Question 158·Medium·Cross-Text Connections
Text 1
Some historians argue that the earliest long-distance Pacific voyages were guided exclusively by memorized star paths. In this view, swells, winds, and animal behavior were too variable to be dependable, so navigators trained primarily in reading the night sky; the star compass alone provided a stable, consistent framework for travel between islands.
Text 2
Interviews with master navigators and records of traditional training suggest that stellar knowledge was central but not solitary. Navigators routinely cross-checked star bearings with the direction and rhythm of ocean swells, the dusk and dawn movements of seabirds, and the distinctive cloud formations that can gather above low coral atolls.

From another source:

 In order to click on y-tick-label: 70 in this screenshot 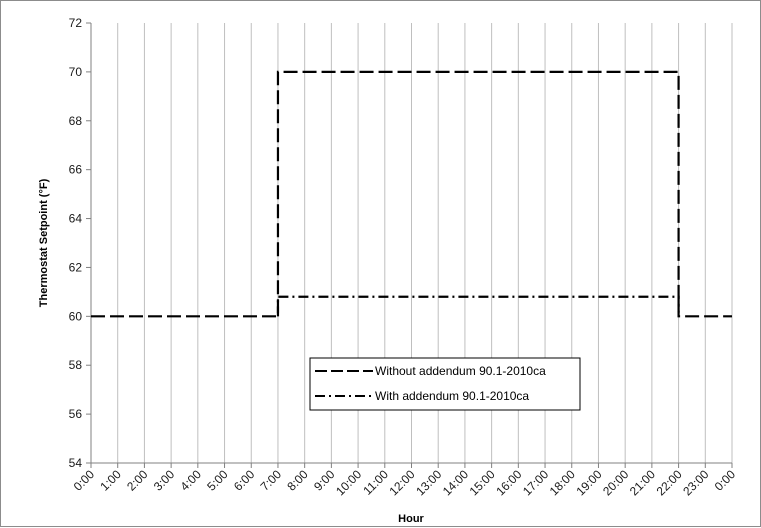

When overcast skies obscured stars, these additional cues became primary. Thus, wayfinding relied on a coordinated set of signals rather than any single source.
Based on the texts, how would the author of Text 2 most likely characterize the claim in Text 1 that Pacific navigators relied exclusively on stars?
For cross-text connection questions, first summarize each text’s main point in a short phrase (e.g., “Text 1: only stars,” “Text 2: stars plus other cues”). Then decide how Text 2 relates to Text 1: does it agree, disagree, or partly agree but qualify or add information? Finally, eliminate answer choices that add new ideas not in the texts or that go to extremes (like “only” or “solely”) that don’t match what is actually said, and choose the one that best captures the exact relationship between the two texts.
Hints
Clarify Text 1’s position
Underline the words in Text 1 that describe how much navigators supposedly relied on stars (look for terms like “exclusively” and mentions of the star compass). What is Text 1 saying about other cues like swells and animals?
Clarify Text 2’s position
In Text 2, find the sentence with the phrase “central but not solitary.” What does that tell you about the role of stars, and what other types of information do navigators use?
Compare the two views directly
Ask yourself: Does Text 2 completely agree with Text 1, completely disagree, or partly agree but say something is missing? Then choose the option that matches that relationship most accurately.
Step-by-step Explanation
Identify Text 1’s main claim
Focus on the key wording in Text 1: it says voyages were guided “exclusively by memorized star paths” and that “the star compass alone provided a stable, consistent framework.” This means Text 1 claims navigators relied only on stars and that other cues (swells, winds, animals) were not dependable.
Identify Text 2’s view of how navigation worked
Text 2 says “stellar knowledge was central but not solitary” and that navigators “routinely cross-checked star bearings” with swells, seabirds, and cloud formations. It also says that when stars were obscured, other cues became primary, and that wayfinding relied on “a coordinated set of signals rather than any single source.” So Text 2:
- Still treats stars as central/important
- But insists other cues were also systematic and used together with stars.
Decide how Text 2 would respond to Text 1’s claim
Text 1 overstates things by saying navigators relied exclusively on stars and that the star compass alone was the framework. Text 2 would partially agree (stars are central) but would object to the word “exclusively” and to ignoring the other cues it describes as part of a coordinated set. So Text 2 would say Text 1’s claim is too limited and leaves out important parts of how navigation really worked.
Match that characterization to the answer choice
We need the choice that says: stars were indeed central, but the claim is incomplete because it ignores other systematic cues used alongside stars. That is exactly answer C) By acknowledging stars as central while arguing that the claim overlooks other systematic cues navigators used in concert.